The children are now older and really like that, as they say it's like having 2 Christmas days, but even as toddlers it was no issue as they had plenty.

DH finds this slightly odd as his family would have ripped everything open before 9am and then be feeling flat and argumentative by midday (that's my observation from being there)

RandomMess · 16/12/2017 10:47

We did it because first thing was Santa/our gifts then out to church then to in laws where they got more gifts and back late at night. I felt on Boxing Day they could acknowledge/distinguish those gifts were from people they needed to thank.

If you are home all day then I would look at splitting it into two different distinct sessions.

frazmum · 16/12/2017 11:18

We do something similar. We live in a different country to a lot of my family and we open their presents they’ve posted on Xmas Eve. When they were little it spread out the presents a bit. Now it’s become a tradition. It’s also a great way to get the Xmas Eve prep done so we can sit down with nibbles & drinks to open presents.

MakeMisogynyAHateCrime · 16/12/2017 11:21

Oh I would happily do it your OH’s way, if I wanted to hear “Mummmmmmmmmmmmmmmmmmmmmyyyyyyyyyyyyyyyyyy is it time to open theeeeeeeeeeeeeesssseeeee presents now!” approx 928838390383 times on Christmas Day.

My DC are well mannered by the little ones would really struggle with being told they couldn’t open all the presents.

If you want to do it, simply don’t put all of them out at once.

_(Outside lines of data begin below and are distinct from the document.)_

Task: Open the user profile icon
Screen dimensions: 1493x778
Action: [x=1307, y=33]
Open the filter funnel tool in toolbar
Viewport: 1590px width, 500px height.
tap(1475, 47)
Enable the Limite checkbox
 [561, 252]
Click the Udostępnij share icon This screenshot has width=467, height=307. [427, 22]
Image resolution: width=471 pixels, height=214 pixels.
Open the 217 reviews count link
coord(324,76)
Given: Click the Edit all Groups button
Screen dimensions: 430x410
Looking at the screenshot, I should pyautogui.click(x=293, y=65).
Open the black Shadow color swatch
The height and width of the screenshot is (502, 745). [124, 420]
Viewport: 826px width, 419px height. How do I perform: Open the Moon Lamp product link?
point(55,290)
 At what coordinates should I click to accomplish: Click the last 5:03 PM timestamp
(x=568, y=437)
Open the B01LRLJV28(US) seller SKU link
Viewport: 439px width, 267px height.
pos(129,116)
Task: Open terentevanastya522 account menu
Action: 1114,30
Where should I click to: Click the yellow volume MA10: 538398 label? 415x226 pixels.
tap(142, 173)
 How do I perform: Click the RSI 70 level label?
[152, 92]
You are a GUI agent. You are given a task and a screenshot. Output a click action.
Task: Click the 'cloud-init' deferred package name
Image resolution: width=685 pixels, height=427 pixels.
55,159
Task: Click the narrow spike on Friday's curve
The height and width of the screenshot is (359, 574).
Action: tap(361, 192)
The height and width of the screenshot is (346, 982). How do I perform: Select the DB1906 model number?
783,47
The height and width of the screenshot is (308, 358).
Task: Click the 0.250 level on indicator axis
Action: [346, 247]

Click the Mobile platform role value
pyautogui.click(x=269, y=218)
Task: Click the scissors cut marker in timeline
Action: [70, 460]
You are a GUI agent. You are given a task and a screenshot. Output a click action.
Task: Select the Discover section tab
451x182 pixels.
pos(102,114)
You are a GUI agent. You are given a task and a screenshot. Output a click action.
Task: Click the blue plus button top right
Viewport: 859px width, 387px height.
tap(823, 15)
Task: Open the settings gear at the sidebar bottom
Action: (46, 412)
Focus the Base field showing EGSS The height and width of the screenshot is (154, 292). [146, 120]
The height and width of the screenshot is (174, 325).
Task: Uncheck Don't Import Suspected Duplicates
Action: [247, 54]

Silverthorn · 16/12/2017 12:18

My parents used to do this because we had such a massive family. Mum would get four of us a mountain of presents to open christmas day. Ripped open in minutes. Another mountain on boxing day from the 10 sets of Aunties and uncles.
However all presents were hidden until opening time because none of us my brother had any restraint.
Dh has a very small family so on christmas day they took turns carefully opening the presents, examining, noting who from, it was excruciatingly painful. We don'tsave any unless the relations are visiting themselves.

Stompythedinosaur · 16/12/2017 18:02

If you want to stretch out gift opening then it should really be presents from yourselves that get left. It's not fair to dictate how other people's gifts are given.

We keep back an extra gift (always a board game to play together) which is often opened on boxing day.